Pensando alla situazione italiana, la presenza sempre più alta di sacerdoti di origine latinoamericano, africana o indiana accentua ulteriormente l’attualità del tema della religiosità popolare per almeno due motivi: 1) i sacerdoti latino americani e africani tendono a trasferire nelle celebrazioni liturgiche stile e gesti che vanno oltre la compostezza misurata del modo di celebrare usato nelle nostre parrocchie e danno spazio all’inventiva e all’adattamento personale; 2) questi sacerdoti, per necessità di cose, si lasciano spesso consigliare e guidare dai laici più impegnati nella vita della parrocchia. «Come fate qui per la sagra, per il Natale, per il funerale?», è la domanda più naturale e frequente. E i laici presentano inevitabilmente «quello che si è sempre fatto», ove largo spazio ha di solito, e grazie a Dio, la religiosità e la devozione popolare. Non a caso il tradizionalismo fiorisce e si rafforza in parrocchie affidate a sacerdoti stranieri.

La «Congregazione per il culto divino e la disciplina dei sacramenti» ha pubblicato nel dicembre 2001 il Direttorio su pietà popolare e liturgia. Principi e orientamenti, un documento che nella memoria ecclesiale si è perso tra tanti altri. L’obiettivo del testo viene così descritto dal prefetto, card. Medina Estévez: far conoscere «il valore della pietà popolare, tutelarne la genuina sostanza, purificarla dove fosse necessario, illuminarla con la luce della Sacra Scrittura, orientarla alla sacra liturgia, senza contrapporla ad essa». Come si vede, classico dosaggio di freno e acceleratore dietro un linguaggio neutro e distaccato.

Pietà popolare, culto, devozioni

Il numero di Studia Patavina che qui segnaliamo valorizza il documento anzitutto per il fatto che esso riconosce la religiosità popolare come effetto e frutto del radicamento della fede nelle culture. Partendo da questo dato concreto la riflessione della teologia pastorale è chiamata a interrogarsi sui motivi del permanere delle molteplici forme di devozione popolare, spesso accanto e nonostante la riforma liturgica, il movimento biblico e il nascere dei nuovi e organizzati movimenti di spiritualità.

Gli approfondimenti presentati da Studia Patavina si muovono su tre livelli: 1) lo scarto tra la religiosità popolare la «religione dotta» è profondo, ma la forza con cui è percepito non ha alcuna conseguenza sulla pastorale; 2) la religiosità popolare si esprime in tante forme quante sono le culture, le storie religiose e le vie di santità di cui si nutre, si tratta dunque di un fenomeno complesso e frastagliato, che impedisce giudizi unificatori assoluti; 3) per questo suo radicarsi umano nella cultura e nella storia, la valutazione della religiosità popolare pone problemi di interpretazione sia alla teologia che alle scienze umane.

Accanto agli approfondimenti generali, il volume presenta alcuni saggi pensati come sondaggi sul campo.
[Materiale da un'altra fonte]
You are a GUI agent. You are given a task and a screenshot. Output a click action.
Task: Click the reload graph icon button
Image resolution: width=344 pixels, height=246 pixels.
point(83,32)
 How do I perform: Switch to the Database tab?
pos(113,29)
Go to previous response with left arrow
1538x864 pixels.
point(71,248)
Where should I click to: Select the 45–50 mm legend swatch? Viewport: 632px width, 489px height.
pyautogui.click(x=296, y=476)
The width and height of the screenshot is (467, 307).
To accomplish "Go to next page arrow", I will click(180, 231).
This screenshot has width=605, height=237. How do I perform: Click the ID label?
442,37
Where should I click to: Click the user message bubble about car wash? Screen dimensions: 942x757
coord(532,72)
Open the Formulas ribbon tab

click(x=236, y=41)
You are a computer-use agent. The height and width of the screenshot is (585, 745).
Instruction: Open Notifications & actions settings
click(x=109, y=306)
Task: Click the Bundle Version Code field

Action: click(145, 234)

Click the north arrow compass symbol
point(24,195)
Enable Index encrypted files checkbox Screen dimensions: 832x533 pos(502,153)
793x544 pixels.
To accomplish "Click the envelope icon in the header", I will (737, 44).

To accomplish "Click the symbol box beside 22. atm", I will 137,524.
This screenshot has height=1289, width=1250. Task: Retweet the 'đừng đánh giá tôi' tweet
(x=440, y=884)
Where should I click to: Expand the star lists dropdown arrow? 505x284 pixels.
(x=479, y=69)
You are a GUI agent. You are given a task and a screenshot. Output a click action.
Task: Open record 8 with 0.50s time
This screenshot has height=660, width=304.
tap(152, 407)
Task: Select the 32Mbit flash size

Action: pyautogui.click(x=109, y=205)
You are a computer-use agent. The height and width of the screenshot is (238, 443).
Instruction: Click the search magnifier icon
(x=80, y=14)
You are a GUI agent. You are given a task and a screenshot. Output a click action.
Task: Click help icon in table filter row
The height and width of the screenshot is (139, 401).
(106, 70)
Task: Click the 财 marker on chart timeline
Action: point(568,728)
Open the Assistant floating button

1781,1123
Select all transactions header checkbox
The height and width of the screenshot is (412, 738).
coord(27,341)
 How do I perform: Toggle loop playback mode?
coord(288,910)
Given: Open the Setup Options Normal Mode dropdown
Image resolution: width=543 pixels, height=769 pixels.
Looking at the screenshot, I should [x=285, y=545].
Ad esempio, «L’emergenza del pellegrinaggio. Pregare con i piedi» o «Tra immaginette, santini, reliquie: vedere e toccare il sacro».

Il mai dimenticato don Luigi Sartori, che ancora sfoglierà dall’alto Studia Patavina, usava spesso, a proposito di ecumenismo, l’immagine dei «pezzi di pane avanzati: sette sporte piene» che i discepoli portano via dopo la moltiplicazione. E don Sartori concludeva: «perché nulla vada perduto». Lo diceva a proposito delle diversità tra le chiese, lo possiamo dire a proposito del contenuto della religiosità popolare.